→ **Description of the task**:
Wherever the line that contains "Click the final" falls, repeat it and the lines after it exactly until the records end, without any pictures.

-- -- --

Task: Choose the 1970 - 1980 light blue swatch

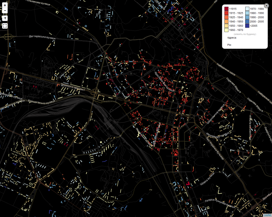Action: pos(247,9)
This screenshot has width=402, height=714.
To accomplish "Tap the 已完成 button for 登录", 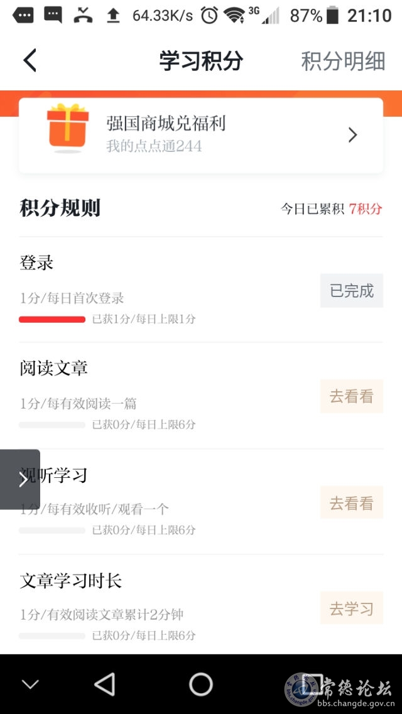I will 352,291.
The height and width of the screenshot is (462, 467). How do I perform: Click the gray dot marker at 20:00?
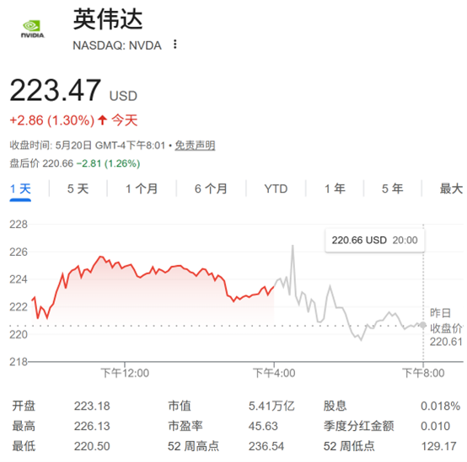[x=423, y=325]
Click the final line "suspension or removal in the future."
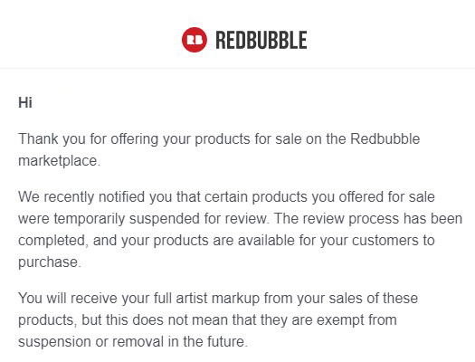This screenshot has height=362, width=475. point(133,342)

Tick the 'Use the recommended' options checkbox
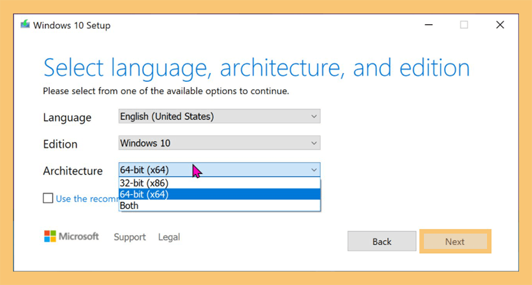click(48, 198)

-- -- --

→ **Exercise solution**:
Click the final line "suspension or removal in the future."
This screenshot has height=362, width=475. point(133,342)

Tick the 'Use the recommended' options checkbox
click(48, 198)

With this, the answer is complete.